Additionally, the repository includes the code to generate the Correct versus Incorrent Histogram (CIH) and the Accuracy versus Corrected Curve (ACC) proposed in the paper.
Python >= 3.6, Torchvision >= 0.13.0 (to use ConvNeXt), Pytorch, Numpy,
To install the required dependencies, create a conda environment.
Create a conda environment named uncertainty
and install the dependencies.
The pipeline uses .yaml
config files to set the parameters for various aspects of the code. These config files are stored in the config
folder and are divided into five categories: base
, model
, training
, uncertainty
and inference
. Each category corresponds to specific parameters related to the respective process.
The parent config file groups the individual files for each category, as shown below:
defaults:
- base: base_example
- model: efficientnet_b0_example
- training: training_example
- uncertainty: uncertainty_example
- inference: inference_example
You can modify teh values in the individual config files or create new ones based on the provided examples.

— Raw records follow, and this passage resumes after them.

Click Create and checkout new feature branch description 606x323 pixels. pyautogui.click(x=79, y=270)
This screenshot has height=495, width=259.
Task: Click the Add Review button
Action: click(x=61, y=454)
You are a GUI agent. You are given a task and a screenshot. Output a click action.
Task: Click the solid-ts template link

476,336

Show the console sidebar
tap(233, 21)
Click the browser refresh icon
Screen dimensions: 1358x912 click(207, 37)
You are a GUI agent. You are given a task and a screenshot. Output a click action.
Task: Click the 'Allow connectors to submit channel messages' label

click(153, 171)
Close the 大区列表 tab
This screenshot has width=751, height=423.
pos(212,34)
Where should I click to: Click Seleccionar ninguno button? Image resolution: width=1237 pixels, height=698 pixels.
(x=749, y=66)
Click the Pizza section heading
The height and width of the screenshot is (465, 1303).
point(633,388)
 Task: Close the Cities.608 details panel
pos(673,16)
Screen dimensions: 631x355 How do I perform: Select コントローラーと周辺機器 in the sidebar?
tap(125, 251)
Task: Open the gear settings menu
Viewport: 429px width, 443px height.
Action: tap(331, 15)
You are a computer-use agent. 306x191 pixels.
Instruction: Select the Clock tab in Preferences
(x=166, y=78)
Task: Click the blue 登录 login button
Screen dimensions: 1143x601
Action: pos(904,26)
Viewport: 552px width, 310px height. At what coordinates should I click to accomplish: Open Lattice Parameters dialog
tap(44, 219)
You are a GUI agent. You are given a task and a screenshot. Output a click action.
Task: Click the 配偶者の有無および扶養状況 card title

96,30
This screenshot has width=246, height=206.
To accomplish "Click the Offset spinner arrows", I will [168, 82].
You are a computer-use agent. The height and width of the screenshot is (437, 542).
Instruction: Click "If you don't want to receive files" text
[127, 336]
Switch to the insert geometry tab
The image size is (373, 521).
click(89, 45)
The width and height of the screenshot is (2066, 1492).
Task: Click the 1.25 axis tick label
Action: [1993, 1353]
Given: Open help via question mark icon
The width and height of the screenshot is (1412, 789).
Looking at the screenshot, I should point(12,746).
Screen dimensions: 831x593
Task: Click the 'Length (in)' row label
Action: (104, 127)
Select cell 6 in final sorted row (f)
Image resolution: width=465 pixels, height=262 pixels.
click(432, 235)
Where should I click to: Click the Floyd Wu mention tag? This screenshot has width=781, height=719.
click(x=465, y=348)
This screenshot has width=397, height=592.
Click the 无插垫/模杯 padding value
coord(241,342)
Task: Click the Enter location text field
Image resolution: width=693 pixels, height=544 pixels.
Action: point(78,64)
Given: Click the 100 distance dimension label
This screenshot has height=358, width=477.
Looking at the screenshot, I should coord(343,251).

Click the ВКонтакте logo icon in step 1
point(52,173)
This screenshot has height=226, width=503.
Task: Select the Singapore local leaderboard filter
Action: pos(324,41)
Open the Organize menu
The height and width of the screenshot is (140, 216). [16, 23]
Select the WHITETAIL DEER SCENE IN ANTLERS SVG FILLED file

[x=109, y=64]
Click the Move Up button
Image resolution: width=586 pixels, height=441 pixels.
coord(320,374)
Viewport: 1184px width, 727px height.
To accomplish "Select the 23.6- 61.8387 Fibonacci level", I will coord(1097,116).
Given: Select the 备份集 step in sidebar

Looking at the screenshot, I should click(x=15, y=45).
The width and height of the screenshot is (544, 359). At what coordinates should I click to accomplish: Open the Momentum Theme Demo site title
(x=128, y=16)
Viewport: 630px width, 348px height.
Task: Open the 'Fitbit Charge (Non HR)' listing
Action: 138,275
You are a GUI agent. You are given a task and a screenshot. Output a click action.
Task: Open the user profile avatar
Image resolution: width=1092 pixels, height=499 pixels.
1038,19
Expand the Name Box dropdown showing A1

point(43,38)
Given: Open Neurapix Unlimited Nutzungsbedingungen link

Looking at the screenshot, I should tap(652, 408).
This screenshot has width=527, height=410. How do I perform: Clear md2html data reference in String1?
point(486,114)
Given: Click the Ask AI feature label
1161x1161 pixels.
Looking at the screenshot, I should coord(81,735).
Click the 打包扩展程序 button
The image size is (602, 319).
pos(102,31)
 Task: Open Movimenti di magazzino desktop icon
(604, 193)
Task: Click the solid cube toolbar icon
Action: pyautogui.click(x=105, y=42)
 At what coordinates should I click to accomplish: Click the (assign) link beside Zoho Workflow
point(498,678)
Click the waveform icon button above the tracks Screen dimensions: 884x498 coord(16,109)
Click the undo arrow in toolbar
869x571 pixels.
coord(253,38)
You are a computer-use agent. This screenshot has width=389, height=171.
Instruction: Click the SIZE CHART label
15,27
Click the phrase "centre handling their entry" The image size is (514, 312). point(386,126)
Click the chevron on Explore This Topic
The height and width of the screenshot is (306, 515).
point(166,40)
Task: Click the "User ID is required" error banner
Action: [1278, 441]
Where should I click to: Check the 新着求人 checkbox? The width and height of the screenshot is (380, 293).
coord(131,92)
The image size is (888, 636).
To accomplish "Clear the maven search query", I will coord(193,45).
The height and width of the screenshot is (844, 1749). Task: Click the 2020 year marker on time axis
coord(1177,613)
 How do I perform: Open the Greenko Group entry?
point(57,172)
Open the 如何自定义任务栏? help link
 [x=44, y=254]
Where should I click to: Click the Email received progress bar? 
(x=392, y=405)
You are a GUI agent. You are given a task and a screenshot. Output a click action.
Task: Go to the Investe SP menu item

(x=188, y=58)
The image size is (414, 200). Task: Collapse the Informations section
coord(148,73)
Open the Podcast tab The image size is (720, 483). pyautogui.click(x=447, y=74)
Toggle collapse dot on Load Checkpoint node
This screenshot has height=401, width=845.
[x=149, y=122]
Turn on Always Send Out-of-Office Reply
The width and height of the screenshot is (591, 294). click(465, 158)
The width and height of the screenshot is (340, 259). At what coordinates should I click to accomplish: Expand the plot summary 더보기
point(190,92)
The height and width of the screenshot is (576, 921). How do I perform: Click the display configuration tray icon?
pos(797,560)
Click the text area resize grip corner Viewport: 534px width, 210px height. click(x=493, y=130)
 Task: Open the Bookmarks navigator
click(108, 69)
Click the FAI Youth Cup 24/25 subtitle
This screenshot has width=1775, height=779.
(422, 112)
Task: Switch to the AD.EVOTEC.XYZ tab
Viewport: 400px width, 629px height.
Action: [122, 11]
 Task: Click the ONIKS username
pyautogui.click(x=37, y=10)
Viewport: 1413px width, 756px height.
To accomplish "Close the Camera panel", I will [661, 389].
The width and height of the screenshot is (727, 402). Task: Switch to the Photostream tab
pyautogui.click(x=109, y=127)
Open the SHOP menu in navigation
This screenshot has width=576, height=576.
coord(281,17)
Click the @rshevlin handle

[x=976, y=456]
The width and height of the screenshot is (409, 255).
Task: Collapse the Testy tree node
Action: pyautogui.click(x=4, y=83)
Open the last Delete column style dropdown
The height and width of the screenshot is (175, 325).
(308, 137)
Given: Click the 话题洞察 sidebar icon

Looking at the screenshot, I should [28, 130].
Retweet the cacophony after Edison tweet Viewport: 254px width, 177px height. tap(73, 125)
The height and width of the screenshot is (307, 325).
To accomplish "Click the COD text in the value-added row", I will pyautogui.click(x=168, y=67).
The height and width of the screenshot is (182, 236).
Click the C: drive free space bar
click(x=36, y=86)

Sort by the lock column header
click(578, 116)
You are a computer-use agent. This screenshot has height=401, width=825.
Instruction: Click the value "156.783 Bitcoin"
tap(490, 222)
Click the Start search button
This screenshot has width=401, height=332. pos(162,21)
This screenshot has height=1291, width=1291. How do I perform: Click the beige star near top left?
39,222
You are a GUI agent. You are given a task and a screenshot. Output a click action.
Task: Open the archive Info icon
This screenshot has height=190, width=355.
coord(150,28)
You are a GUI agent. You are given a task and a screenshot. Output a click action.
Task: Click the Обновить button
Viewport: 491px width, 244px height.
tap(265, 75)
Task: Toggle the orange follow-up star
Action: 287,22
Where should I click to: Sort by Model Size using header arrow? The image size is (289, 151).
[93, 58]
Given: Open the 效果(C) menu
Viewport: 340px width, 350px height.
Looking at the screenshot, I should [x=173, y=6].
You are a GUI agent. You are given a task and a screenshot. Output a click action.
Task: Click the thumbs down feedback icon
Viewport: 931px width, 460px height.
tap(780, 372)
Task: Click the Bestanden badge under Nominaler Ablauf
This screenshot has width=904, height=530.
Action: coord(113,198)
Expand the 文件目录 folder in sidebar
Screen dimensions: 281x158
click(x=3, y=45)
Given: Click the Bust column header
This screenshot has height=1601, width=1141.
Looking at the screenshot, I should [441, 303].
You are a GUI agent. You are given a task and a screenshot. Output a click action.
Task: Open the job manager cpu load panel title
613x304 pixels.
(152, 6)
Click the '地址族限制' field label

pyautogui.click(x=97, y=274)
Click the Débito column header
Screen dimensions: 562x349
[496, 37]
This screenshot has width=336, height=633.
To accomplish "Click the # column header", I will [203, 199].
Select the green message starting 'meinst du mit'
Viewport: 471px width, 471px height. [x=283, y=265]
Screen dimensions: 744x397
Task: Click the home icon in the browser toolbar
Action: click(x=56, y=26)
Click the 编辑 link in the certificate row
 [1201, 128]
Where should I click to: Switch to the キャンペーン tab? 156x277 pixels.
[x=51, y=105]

During the execution of the code, a log folder will be created in the repository. Each run will generate a subfolder with a timestamp, containing all the files generated during that run. The log folder will always contain a log.log
file, which provides information about the state fo the run. Additionally, the log files specific to each type of run are organized as follows:
📂logs/
├── 📂YYYY-MM-DD_HH-MM-SS/ (train.py log)
│ ├── 📜log.log
│ ├── 📜config.yaml
│ ├── 💾epoch_0_validacc_0.5_validf1_0.5.pt
│ ├── 💾 ...
│ ├── 💾epoch_X_validacc_X_validf1_X.pt
│ ├── 🖼️valid_confusion_matrix.jpg
│ ├── 🖼️ACC.jpg
│ ├── 🖼CIH.jpg
│
├── 📂YYYY-MM-DD_HH-MM-SS/ (eval.py log)
│ ├── 📜log.log
│ ├── 📜config.yaml
│ ├── 🖼️test_confusion_matrix.jpg
│ ├── 🖼️ACC.jpg
│ ├── 🖼CIH.jpg
│
├── 📂YYYY-MM-DD_HH-MM-SS/ (inference.py log)
├── 📜log.log
├── 📜config.yaml
├── 🧮video_results.xlsx
├── 🧮image_results.xlsx
├── 📂class_activation_maps.jpg
├── 🖼image1_cam.jpg
├── 🖼video1_cam.mp4
The ICM-Benchmark-20 dataset is available at Kaggle: https://www.kaggle.com/datasets/tsunamiserra/icm-benchmark-20
The ICM-20 is available under request. Please contact jagarcia@icm.csic.es for obtaining the download instructions. The database was created from 352GB of videos, so it is quite difficult to manage. Each of the 17 videos have an excel file with all the annotation with their corresponding timestamp and video frame.
To train a model, run the following command. This will train a model from scratch if the parameter model.encoder.params.weights
is not specified. If the parameter is specified, the model will load the weights from the specified path and train from those pretrained weights. The model weights will be saved in the log folder.
python train.py --config config/config.yaml
To evaluate a model, run the following command. This will evaluate the model specified on model.encoder.params.weights
on the test set and save the results in the log folder.
python eval.py --config config/config.yaml
To run inference on a model, run the following command. This will run inference using the model specified on model.encoder.params.weights
on all the images and videos in the inference.input_path
. If the parameter inference.class_activation_maps
is set to any method, the input images or videos will be stored in the log file with the class activation maps heatmaps overlayed. The results will be stored in the log folder. This script also saves an excel file with the predictions and uncertainty estimations for each image and video.
python inference.py --config config/config.yaml
Feel free to modify the configuration files to adapt the parameters based on your specific needs.